Problem to solve
For this exercise, transcribe the records below without changing a word.

----------

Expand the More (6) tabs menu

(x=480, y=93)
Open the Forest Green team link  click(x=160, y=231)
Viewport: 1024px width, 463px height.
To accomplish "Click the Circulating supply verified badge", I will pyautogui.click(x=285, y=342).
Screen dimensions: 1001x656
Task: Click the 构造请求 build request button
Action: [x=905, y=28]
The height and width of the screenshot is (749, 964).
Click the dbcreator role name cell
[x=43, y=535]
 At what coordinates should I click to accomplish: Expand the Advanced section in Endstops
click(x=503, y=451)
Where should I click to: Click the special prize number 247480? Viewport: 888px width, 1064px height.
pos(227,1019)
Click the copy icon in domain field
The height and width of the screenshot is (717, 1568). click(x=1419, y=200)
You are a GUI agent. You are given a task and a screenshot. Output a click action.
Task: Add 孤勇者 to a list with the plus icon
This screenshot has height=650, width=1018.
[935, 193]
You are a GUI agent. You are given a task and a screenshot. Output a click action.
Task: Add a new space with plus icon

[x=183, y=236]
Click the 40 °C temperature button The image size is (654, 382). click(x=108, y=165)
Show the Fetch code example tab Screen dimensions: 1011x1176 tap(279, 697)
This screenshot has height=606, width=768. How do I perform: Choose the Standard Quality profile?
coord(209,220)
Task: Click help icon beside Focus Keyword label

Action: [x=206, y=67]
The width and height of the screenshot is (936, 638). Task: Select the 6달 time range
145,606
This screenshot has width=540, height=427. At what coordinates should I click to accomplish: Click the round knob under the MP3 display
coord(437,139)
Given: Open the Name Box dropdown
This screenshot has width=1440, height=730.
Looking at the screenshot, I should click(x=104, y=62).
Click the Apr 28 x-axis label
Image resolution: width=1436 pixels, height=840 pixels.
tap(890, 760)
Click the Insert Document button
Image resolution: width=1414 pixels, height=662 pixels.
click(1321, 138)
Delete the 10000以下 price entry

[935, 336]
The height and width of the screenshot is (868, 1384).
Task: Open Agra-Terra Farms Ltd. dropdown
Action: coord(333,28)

----------

Solution to this problem
Expand the More (6) tabs menu

(x=480, y=93)
Open the Forest Green team link  click(x=160, y=231)
Viewport: 1024px width, 463px height.
To accomplish "Click the Circulating supply verified badge", I will pyautogui.click(x=285, y=342).
Screen dimensions: 1001x656
Task: Click the 构造请求 build request button
Action: [x=905, y=28]
The height and width of the screenshot is (749, 964).
Click the dbcreator role name cell
[x=43, y=535]
 At what coordinates should I click to accomplish: Expand the Advanced section in Endstops
click(x=503, y=451)
Where should I click to: Click the special prize number 247480? Viewport: 888px width, 1064px height.
pos(227,1019)
Click the copy icon in domain field
The height and width of the screenshot is (717, 1568). click(x=1419, y=200)
You are a GUI agent. You are given a task and a screenshot. Output a click action.
Task: Add 孤勇者 to a list with the plus icon
This screenshot has height=650, width=1018.
[935, 193]
You are a GUI agent. You are given a task and a screenshot. Output a click action.
Task: Add a new space with plus icon

[x=183, y=236]
Click the 40 °C temperature button The image size is (654, 382). click(x=108, y=165)
Show the Fetch code example tab Screen dimensions: 1011x1176 tap(279, 697)
This screenshot has height=606, width=768. How do I perform: Choose the Standard Quality profile?
coord(209,220)
Task: Click help icon beside Focus Keyword label

Action: [x=206, y=67]
The width and height of the screenshot is (936, 638). Task: Select the 6달 time range
145,606
This screenshot has width=540, height=427. At what coordinates should I click to accomplish: Click the round knob under the MP3 display
coord(437,139)
Given: Open the Name Box dropdown
This screenshot has width=1440, height=730.
Looking at the screenshot, I should click(x=104, y=62).
Click the Apr 28 x-axis label
Image resolution: width=1436 pixels, height=840 pixels.
tap(890, 760)
Click the Insert Document button
Image resolution: width=1414 pixels, height=662 pixels.
click(1321, 138)
Delete the 10000以下 price entry

[935, 336]
The height and width of the screenshot is (868, 1384).
Task: Open Agra-Terra Farms Ltd. dropdown
Action: coord(333,28)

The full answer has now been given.